Patterson functions

Fourier transforms

We will use the following convention for the Fourier transforms:\begin{equation} \begin{split} \rho(\mathbf{q}) = \mathcal{F} [\rho(\mathbf{r})](\mathbf{q}) & \triangleq \int_{\mathcal{V}} \rho(\mathbf{r}) \exp(-i \mathbf{q} \mathbf{r}) {\textrm d} \mathbf{r} \\ \rho(\mathbf{r}) = \mathcal{F}^{-1} [\tilde{\rho}(\mathbf{q})](\mathbf{r}) & \triangleq \dfrac{1}{(2\pi)^3}\int_{\mathbb{R}^3} \tilde{\rho}(\mathbf{q}) \exp(i \mathbf{q} \mathbf{r}) {\textrm d} \mathbf{q} \end{split} \label{eq:Fourierdef} \end{equation} where we integrate in real space over the (as yet unspecified) volume of interest \(\mathcal{V}\) and in reciprocal space over the entire \(\mathbb{R}^3\).

Wiener-Khinchine theorem

The autocorrelation of the real-space density function is \(\Gamma_{\rho \rho} = \int_{\mathcal{V}} \rho(\mathbf{r}') \rho(\mathbf{r}'+\mathbf{r}) {\textrm d} \mathbf{r}'\), which can be developed (using the second line of \eqref{eq:Fourierdef}) into:\begin{equation} \begin{split} \Gamma_{\rho \rho}(\mathbf{r}) & = \dfrac{1}{(2\pi)^6} \int_{\mathcal{V}} {\textrm d} \mathbf{r}' \rho(\mathbf{r}') \int_{\mathbb{R}^3} {\textrm d} \mathbf{q} \, \tilde{\rho}(\mathbf{q}) \exp(i \mathbf{q} \mathbf{r}') \int_{\mathbb{R}^3} {\textrm d} \mathbf{q}' \tilde{\rho}(\mathbf{q}') \exp[i \mathbf{q}' (\mathbf{r}' + \mathbf{r})] \\ & = \dfrac{1}{(2\pi)^6} \int_{\mathbb{R}^3} {\textrm d} \mathbf{q} \int_{\mathbb{R}^3} {\textrm d} \mathbf{q}' \tilde{\rho}(\mathbf{q}) \tilde{\rho}(\mathbf{q}') \exp(i \mathbf{q}' \mathbf{r}) \underbrace{\int_{\mathcal{V}} {\textrm d} \mathbf{r}' \exp[i (\mathbf{q} + \mathbf{q}') \mathbf{r} ]}_{(2\pi)^3 \delta (\mathbf{q} + \mathbf{q}')} \\ & = \dfrac{1}{(2\pi)^3} \int_{\mathbb{R}^3} {\textrm d} \mathbf{q}' \exp(i \mathbf{q}' \mathbf{r}) \tilde{\rho}(\mathbf{q}') \underbrace{\int_{\mathbb{R}^3} {\textrm d} \mathbf{q} \, \tilde{\rho}(\mathbf{q}) \delta (\mathbf{q} + \mathbf{q}')}_{\tilde{\rho}(-\mathbf{q}')} \end{split} \end{equation} where we assumed that everything converges, and thus we can interchange the integration order at will.

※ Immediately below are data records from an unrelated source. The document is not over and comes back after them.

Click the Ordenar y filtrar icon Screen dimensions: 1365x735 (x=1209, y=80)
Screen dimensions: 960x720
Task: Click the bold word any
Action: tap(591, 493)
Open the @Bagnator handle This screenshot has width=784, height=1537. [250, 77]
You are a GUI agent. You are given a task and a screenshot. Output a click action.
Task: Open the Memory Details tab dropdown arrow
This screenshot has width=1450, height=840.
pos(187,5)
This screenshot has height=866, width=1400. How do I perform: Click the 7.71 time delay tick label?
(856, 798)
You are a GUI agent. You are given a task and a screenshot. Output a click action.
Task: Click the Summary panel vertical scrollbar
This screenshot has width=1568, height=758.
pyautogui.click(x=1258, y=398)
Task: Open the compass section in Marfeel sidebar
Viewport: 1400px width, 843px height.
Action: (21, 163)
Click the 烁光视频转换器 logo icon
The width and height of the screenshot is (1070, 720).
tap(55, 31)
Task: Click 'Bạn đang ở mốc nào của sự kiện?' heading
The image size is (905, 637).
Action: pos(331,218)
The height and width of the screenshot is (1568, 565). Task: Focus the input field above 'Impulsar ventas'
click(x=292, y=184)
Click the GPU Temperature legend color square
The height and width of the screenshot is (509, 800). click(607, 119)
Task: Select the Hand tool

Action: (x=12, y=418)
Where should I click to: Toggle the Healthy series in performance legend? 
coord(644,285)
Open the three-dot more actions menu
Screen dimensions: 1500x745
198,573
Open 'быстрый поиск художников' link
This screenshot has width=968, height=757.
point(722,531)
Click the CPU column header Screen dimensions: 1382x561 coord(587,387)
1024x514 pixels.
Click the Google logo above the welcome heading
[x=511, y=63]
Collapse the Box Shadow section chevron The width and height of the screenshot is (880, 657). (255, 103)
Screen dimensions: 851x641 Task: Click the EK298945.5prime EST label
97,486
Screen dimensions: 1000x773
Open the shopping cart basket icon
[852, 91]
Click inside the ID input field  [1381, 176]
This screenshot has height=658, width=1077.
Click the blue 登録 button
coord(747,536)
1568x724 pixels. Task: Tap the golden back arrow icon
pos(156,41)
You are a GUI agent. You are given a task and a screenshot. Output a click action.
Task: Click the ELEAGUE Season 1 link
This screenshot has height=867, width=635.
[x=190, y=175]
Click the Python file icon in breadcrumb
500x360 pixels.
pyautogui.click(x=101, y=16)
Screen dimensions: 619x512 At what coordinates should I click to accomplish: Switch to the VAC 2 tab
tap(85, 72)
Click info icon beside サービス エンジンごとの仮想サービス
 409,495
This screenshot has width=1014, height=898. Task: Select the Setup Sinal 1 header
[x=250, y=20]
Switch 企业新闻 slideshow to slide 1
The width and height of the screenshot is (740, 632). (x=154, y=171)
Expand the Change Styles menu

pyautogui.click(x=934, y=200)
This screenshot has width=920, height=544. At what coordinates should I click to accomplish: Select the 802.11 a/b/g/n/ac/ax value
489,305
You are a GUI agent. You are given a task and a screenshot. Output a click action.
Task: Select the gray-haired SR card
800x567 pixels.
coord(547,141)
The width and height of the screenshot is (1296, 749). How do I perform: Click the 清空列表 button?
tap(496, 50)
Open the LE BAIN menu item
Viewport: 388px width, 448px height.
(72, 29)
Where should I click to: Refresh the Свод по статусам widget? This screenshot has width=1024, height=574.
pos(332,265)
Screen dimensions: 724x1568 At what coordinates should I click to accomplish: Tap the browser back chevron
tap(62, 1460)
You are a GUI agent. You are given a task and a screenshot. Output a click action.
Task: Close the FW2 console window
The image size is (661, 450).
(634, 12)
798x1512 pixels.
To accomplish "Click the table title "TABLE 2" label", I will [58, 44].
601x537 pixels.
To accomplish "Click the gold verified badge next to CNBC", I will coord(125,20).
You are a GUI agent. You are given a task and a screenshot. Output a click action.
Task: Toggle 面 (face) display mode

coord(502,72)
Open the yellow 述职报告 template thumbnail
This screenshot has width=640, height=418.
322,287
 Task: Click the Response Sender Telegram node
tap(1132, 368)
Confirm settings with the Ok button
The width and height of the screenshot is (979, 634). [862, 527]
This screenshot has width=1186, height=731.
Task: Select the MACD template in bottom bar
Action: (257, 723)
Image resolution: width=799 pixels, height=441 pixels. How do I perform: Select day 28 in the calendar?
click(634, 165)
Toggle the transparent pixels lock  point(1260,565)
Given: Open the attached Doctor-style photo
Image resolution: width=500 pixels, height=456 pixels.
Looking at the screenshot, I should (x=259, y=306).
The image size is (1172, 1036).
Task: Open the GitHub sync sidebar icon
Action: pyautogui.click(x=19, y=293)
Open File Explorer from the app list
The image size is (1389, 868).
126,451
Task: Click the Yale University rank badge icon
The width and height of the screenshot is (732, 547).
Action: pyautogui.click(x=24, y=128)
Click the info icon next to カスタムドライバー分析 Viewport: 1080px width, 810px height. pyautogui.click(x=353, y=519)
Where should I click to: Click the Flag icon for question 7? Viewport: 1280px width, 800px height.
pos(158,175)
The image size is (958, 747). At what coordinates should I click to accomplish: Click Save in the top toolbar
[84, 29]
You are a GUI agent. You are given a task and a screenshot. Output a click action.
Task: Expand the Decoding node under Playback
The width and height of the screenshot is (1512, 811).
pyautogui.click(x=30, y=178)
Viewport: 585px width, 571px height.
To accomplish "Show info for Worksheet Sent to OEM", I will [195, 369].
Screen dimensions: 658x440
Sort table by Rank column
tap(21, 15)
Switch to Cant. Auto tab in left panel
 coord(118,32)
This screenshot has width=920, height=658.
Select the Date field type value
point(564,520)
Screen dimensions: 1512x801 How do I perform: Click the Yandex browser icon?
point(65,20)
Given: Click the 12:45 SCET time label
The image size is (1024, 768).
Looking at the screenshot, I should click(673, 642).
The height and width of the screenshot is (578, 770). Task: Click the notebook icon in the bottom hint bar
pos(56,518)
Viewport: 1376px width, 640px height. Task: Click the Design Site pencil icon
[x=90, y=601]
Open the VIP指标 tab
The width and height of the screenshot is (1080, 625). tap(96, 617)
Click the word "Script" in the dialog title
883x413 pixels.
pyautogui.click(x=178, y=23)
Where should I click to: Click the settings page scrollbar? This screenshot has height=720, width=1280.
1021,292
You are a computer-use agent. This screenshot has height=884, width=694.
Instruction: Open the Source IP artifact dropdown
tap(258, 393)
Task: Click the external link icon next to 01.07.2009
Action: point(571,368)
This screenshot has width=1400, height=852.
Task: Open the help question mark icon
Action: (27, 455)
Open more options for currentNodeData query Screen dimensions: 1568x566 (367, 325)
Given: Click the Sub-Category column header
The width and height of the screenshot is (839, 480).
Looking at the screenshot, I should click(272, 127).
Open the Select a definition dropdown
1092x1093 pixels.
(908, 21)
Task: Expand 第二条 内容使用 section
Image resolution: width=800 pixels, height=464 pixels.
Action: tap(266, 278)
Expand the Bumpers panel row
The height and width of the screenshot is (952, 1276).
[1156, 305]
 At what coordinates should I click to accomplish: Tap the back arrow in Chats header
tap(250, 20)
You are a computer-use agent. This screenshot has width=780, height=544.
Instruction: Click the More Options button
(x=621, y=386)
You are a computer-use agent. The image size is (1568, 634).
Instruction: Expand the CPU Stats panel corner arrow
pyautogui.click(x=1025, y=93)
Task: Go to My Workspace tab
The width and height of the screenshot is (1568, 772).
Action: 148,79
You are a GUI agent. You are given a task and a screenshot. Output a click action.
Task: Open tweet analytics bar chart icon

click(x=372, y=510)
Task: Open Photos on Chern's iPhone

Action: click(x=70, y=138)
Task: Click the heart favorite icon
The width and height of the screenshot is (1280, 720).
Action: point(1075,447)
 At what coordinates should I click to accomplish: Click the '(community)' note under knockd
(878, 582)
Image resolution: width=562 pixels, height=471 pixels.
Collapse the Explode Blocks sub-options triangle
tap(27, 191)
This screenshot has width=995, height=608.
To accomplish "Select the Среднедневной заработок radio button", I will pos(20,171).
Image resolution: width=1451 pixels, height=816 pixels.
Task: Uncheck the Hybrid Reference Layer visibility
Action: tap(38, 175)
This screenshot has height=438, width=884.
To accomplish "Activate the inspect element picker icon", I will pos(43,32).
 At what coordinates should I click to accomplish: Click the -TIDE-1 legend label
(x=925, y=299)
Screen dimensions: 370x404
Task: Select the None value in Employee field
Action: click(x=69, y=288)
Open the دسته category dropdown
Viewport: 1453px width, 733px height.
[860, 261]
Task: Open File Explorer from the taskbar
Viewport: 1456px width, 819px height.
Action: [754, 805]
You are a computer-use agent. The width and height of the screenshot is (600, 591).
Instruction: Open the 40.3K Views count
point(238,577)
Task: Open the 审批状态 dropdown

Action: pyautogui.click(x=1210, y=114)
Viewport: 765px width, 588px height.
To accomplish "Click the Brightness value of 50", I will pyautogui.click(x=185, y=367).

Dropping the prime and noting that \(\tilde{\rho}(-\mathbf{q}) = \overline{\tilde{\rho}(\mathbf{q})}\) (Friedel's law) we finally prove the Wiener-Khinchine theorem: the autocorrelation function of the scattering length density is the inverse Fourier transform of its spectral density: \begin{equation} \Gamma_{\rho \rho}(\mathbf{r}) = \dfrac{1}{(2\pi)^3} \int_{\mathbb{R}^3} {\textrm d} \mathbf{q} \exp(i \mathbf{q} \mathbf{r}) \left | \tilde{\rho}(\mathbf{q}) \right |^2 = \mathcal{F}^{-1} [|\tilde{\rho}(\mathbf{q})|^2] \label{eq:WK} \end{equation}

The Patterson function

As discussed during the lecture, the scattered intensity is precisely the spectral density of \(\rho(\mathbf{r})\): \(I(\mathbf{q}) = \left | \tilde{\rho}(\mathbf{q}) \right |^2\). Unlike \(\rho(\mathbf{r})\) itself, its autocorrelation \(\Gamma_{\rho \rho}(\mathbf{r})\) is directly accessible via Fourier transform from the experimental data, provided their quality and \(q\)-range are sufficient. Since it is frequently used in crystallography, it has a specific name: the Patterson function, denoted by \(P(\mathbf{r})\).